Early programs produced by Beyond include Just For the Record and Jack Thompson Down Under for Network 10 and Chances for the Nine Network. Beyond's relationship with Discovery Channel saw the company commissioned to produce a number of the channel's early programs, including a nine-season run of Invention and eventually the company's most successful program MythBusters.

In October 2001, Beyond Intetnational had partnered with New Zealand entertainment & production company South Pacific Pictures to form a new joint-venture distribution subsidiary entitled Beyond New Zealand, that would serve as Beyond International's new production division and the first independent distribution company based in New Zealand and would be based in Auckland & would provide a gateway to the international television marketplace for New Zealand producers, with South Pacific Pictures' founder & MD John Barnett serving as manager of the new joint-venture production unit.

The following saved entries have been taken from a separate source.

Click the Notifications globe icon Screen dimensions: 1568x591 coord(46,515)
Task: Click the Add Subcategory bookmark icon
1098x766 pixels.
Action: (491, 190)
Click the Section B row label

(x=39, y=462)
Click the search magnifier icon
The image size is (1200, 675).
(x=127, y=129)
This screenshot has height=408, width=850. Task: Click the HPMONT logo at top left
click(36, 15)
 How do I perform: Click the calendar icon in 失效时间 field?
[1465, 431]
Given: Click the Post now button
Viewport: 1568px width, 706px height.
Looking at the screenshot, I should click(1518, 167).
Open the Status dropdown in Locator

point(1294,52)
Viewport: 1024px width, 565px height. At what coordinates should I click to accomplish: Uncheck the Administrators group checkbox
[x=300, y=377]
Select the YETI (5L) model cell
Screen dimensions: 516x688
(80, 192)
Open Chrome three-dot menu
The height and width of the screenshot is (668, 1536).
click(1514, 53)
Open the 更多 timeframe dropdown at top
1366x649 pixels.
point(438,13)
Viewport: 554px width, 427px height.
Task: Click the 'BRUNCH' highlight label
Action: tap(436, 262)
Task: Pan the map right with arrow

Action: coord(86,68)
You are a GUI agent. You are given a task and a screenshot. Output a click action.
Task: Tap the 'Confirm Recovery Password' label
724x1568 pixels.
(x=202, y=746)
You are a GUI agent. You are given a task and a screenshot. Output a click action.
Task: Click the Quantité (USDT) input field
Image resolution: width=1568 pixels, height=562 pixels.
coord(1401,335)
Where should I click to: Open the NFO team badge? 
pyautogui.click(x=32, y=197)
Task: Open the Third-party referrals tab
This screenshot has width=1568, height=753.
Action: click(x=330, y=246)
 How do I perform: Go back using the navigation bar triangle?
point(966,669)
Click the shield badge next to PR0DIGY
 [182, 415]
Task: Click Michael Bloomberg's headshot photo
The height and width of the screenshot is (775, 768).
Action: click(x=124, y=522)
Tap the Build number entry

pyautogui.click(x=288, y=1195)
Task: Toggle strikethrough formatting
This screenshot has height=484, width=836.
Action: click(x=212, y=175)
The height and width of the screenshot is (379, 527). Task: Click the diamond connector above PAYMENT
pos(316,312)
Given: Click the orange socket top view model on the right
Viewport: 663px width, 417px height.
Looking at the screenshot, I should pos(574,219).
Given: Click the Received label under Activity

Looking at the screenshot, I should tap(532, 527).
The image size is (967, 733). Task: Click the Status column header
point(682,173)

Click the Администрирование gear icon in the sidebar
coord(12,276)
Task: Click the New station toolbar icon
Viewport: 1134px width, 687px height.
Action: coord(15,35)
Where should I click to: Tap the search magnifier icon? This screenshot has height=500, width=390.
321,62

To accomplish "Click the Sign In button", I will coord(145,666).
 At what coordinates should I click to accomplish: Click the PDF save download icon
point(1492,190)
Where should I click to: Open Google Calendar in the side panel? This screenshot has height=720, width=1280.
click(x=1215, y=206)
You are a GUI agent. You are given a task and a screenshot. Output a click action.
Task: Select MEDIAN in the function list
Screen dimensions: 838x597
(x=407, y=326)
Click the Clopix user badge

In 2009, Beyond acquired distribution company Magna Pacific from receivership.

In 2013, Beyond formed a joint venture with Seven West Media called 7Beyond to produce programs in North America. 7Beyond shows include My Lottery Dream Home and My Kitchen Rules. In July 2020, Beyond International purchased Seven West Media's shareholding.

In 2020, Beyond acquired TCB Media Rights from receivership, following the collapse of Kew Media Group, valuing TCB at around $2.5 million. TCB Media Rights invests and distributes factual series including Abandoned Engineering and Extreme Ice Machines.

In October 2022, it was announced that Banijay would acquire Beyond. The acquisition was completed on 30 December 2022, and Beyond was delisted from the Australian Securities Exchange on 3 January 2023. At the end of February 2023, most of the company's employees at the company's distribution and sales arm (Beyond Rights) were let go. Beyond Rights was eventually folded into Banijay's own distribution and sales arm, Banijay Rights. The former company's site was moved to the latter company on 24 August 2023.

On 11 January 2024, it was announced that Mikael Borglund had purchased back Beyond Productions from both companies, including all content produced by them under Banijay ownership. Banijay retained all of Beyond's pre-2022 back catalog, and secured a five-year first-look distribution deal for all new Beyond productions.

===Ownership===
The company was listed on the ASX from 1987 until 2023. In 2008, FremantleMedia purchased just under 20% of shares in the company, making it the largest shareholder.

==Description and people==
As of June 2026, Beyond operates in Australia and the United States. It is split into Beyond Productions, Beyond Entertainment, and Beyond Action. Mikael Borglund is managing director.

Beyond Action specialises in the production and distribution of programming relating to sport and other entertainment.

Beyond Entertainment produces scripted drama as well as unscripted documentaries and children's content. The unscripted section focuses on producing documentaries about Australian subjects that is aimed at an international audience. Paul Clarke is executive producer, while Martin Fabinyi is head of feature films and documentaries at the company. Recent productions include The Angels: Kickin' Down the Door, about Australian rock band The Angels, and Live It Up: The Mental As Anything Story (2026), about the band Mental As Anything.